- Task directions
Transcribe the lines of the listing below without any change, starting with the line that contains "This screenshot has width=512, height=844." and continuing through the final line of the listing.

>> START

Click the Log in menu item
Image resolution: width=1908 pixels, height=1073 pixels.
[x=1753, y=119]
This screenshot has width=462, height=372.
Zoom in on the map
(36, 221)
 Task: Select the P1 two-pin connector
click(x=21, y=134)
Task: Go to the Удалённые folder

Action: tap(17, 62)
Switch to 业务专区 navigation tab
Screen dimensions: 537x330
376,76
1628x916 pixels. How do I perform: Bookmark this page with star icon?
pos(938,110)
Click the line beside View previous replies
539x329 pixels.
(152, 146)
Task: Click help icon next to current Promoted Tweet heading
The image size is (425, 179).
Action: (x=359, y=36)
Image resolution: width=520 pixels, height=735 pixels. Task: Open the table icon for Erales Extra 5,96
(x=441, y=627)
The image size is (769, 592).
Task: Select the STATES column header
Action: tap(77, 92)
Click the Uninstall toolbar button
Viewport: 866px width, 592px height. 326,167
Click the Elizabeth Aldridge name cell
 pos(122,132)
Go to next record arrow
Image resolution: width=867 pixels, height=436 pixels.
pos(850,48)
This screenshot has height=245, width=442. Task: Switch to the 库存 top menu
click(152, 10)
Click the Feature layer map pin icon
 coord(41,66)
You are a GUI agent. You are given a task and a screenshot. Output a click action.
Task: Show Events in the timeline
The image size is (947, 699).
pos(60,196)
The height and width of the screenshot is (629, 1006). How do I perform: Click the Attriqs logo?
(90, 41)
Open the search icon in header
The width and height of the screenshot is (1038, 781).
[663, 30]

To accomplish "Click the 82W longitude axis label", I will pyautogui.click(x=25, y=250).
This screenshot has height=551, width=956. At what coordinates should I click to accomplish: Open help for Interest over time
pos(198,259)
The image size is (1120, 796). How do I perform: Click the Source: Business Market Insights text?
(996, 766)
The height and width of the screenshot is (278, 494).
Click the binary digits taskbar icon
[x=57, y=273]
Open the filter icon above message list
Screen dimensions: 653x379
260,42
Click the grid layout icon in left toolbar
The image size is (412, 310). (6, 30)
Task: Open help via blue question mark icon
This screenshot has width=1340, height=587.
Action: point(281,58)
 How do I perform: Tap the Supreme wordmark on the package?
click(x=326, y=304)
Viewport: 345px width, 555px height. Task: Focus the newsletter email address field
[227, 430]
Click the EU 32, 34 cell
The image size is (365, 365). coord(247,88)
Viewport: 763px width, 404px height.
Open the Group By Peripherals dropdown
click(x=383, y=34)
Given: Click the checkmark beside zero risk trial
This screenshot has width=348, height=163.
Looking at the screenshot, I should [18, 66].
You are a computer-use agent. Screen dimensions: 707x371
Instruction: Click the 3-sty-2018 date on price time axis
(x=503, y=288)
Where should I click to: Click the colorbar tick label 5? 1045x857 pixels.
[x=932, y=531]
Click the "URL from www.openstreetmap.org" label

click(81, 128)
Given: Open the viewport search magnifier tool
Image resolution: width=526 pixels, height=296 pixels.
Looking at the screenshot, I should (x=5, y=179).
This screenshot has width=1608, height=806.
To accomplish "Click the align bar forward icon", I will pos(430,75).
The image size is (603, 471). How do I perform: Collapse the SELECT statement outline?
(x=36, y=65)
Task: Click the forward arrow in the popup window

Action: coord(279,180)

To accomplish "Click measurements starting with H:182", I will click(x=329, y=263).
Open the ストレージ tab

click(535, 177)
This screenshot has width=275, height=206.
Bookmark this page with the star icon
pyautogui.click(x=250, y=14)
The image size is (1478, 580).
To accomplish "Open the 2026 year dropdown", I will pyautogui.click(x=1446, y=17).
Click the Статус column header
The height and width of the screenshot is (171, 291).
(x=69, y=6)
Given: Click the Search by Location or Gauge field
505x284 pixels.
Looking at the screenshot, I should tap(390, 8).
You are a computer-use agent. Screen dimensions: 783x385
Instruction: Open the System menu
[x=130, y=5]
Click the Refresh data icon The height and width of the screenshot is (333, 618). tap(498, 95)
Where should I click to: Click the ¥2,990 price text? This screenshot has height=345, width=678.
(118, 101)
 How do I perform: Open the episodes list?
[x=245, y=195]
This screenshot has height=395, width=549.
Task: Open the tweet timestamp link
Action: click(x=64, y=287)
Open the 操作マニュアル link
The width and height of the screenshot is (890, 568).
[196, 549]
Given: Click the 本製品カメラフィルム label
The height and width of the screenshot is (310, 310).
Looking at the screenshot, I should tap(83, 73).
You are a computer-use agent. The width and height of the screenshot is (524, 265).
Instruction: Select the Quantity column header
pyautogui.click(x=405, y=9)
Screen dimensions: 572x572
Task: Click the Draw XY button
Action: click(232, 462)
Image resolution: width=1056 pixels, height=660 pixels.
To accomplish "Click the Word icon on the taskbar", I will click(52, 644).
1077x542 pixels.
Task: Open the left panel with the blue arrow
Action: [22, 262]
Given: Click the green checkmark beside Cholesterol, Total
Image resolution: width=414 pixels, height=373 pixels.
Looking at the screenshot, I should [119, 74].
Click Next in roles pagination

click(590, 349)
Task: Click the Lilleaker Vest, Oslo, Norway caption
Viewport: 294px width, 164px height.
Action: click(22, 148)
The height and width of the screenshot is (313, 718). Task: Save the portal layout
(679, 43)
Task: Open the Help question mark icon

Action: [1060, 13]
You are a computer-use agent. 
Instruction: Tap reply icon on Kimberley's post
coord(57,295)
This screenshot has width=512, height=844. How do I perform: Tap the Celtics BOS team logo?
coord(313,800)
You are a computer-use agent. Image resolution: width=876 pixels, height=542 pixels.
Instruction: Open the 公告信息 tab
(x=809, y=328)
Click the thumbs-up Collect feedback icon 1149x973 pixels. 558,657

>> END

- Task solution
This screenshot has width=512, height=844. How do I perform: Tap the Celtics BOS team logo?
coord(313,800)
You are a computer-use agent. Image resolution: width=876 pixels, height=542 pixels.
Instruction: Open the 公告信息 tab
(x=809, y=328)
Click the thumbs-up Collect feedback icon 1149x973 pixels. 558,657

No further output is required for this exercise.